Smaller hotel brand owners and operators are flexing their balance sheets to support rooms system growth to stay relevant amid industry consolidation and increasing competition from alternative accommodation providers, according to Fitch Ratings.
This could weaken the credit profiles for smaller lodging C-Corp issuers by increasing leverage and adding more volatile owned and leased assets and contingent obligations in the form of off-balance sheet performance and loan guarantees. Fitch expects more consolidation in the sector involving smaller issuers, which poses merger and acquisition event risk for bondholders.
Hyatt Hotels Corporation‘s fourth-quarter and full-year 2016 results illustrate the dynamics at play. The company guided to 2017 capital spending of $430 million from roughly $210 million during 2016. The company’s 2017 guidance includes $65 million of hotel developments to accelerate growth in rooms systems, particularly for newer, smaller brands.

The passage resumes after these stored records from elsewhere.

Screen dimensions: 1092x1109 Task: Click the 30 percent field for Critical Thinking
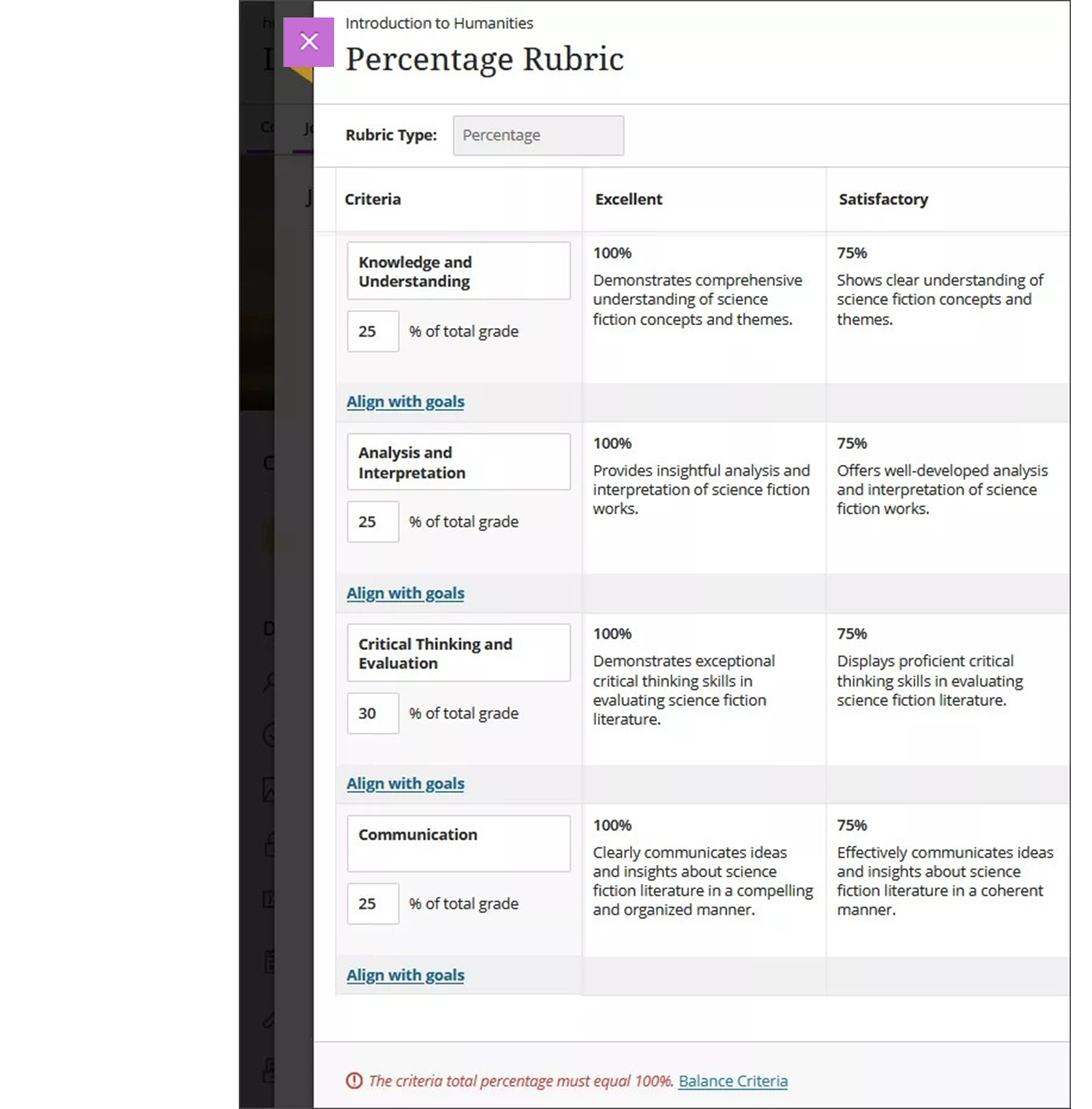pyautogui.click(x=373, y=713)
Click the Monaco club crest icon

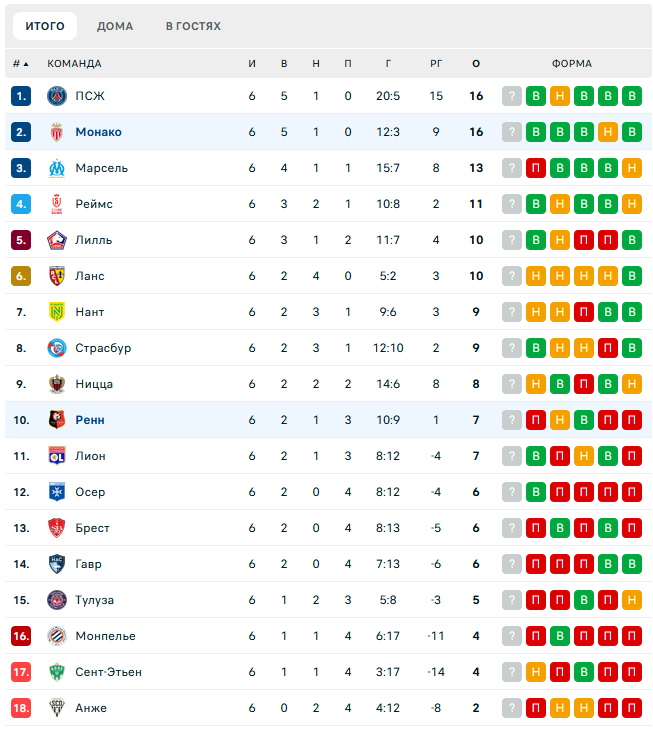(56, 132)
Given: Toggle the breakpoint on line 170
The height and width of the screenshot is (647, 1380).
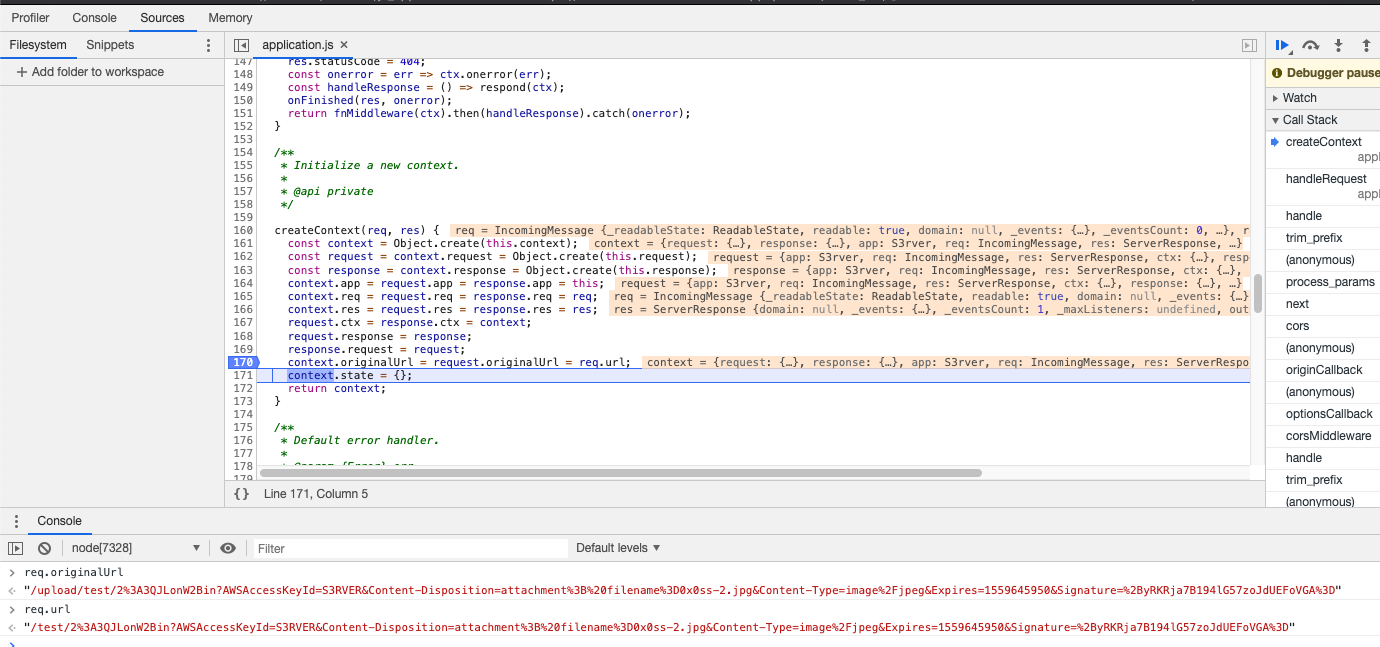Looking at the screenshot, I should (243, 361).
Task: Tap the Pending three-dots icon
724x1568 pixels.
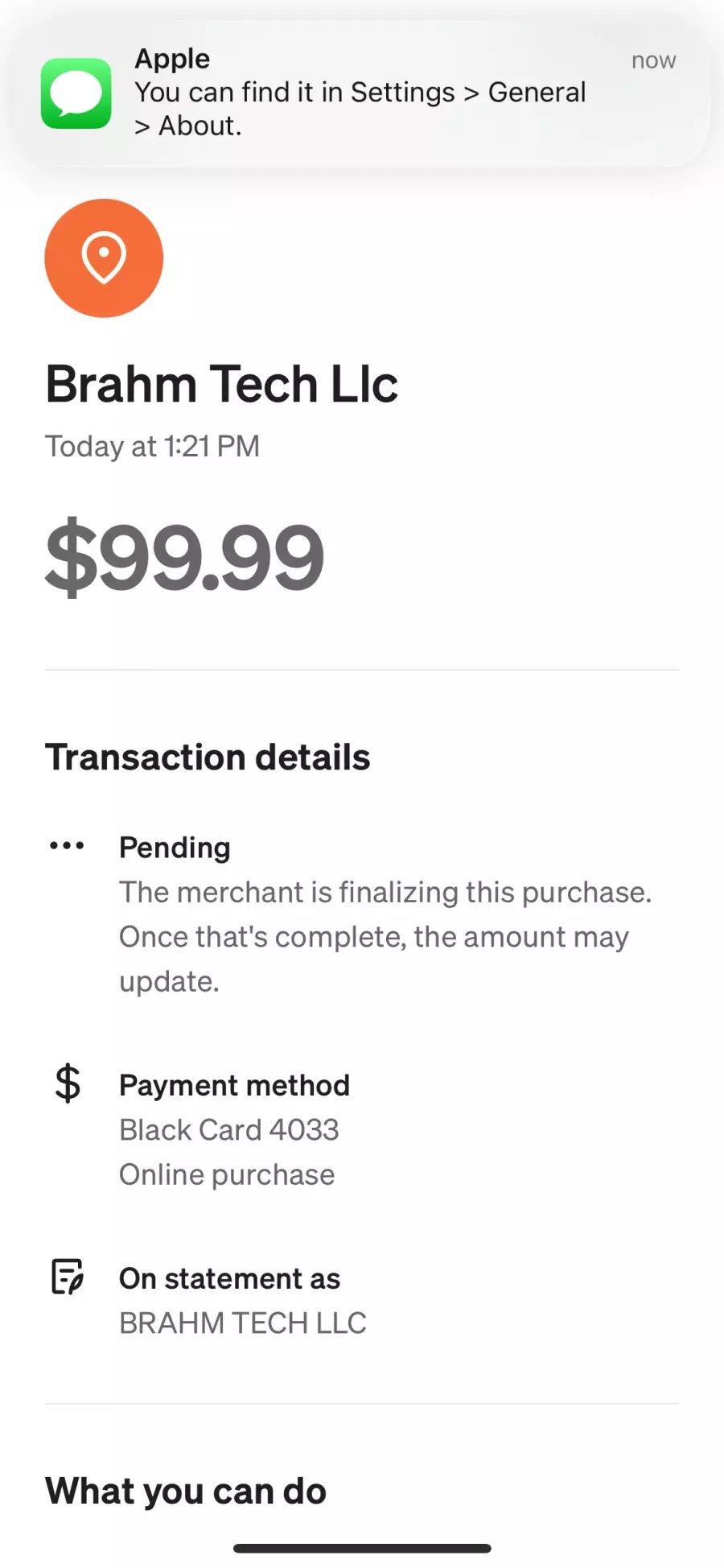Action: tap(67, 846)
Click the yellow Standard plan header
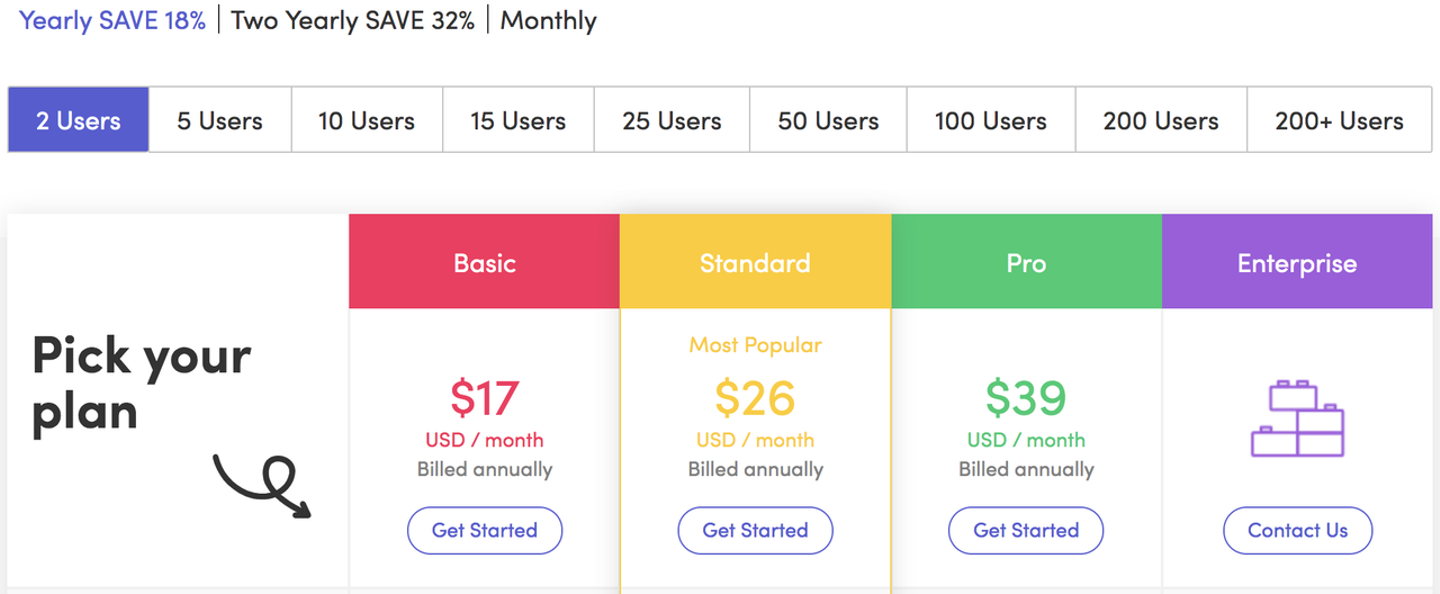 [755, 262]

The balance of the increase relates to spending at its recently acquired Miraval Group assets ($55 million) and the build-out of its new headquarters building ($50 million) and higher reinvestment in its owned and leased hotel portfolio ($50 million).
In addition to identified investments, Hyatt outlined plans for strong investment spending in the form of acquisitions, equity investments in unconsolidated hospitality joint ventures, debt investments, contract acquisition costs and other investments. The company plans to fund these investments over time through asset sales, presumably assuming that conditions in the hotel investment market remain favorable.
Hyatt’s 2017 guidance also reflects some risks associated with management and franchise investments. The company expects performance guarantees at four properties in France to reduce its income by $80 million this year. Lodging C-Corps periodically give owners performance guarantees to win brand franchise and management contracts, usually to gain (or maintain) a beachhead in strategic markets.
U.S. hotel franchisees and owners are showing a clear preference toward aligning with the largest brands that, in turn, have the largest customer loyalty rewards systems. Marriott-branded rooms comprised 28.6% of the U.S. hotel development pipeline, according to STR Global, which is well above the company’s 14.4% share of existing US rooms supply. Comparable measures for Hilton, the industry’s second-largest player, were 22.8% and 11.6%, respectively. Hyatt-branded hotels comprised 2.1% of total rooms in the US hotel pipeline, which matched its share of the existing stock.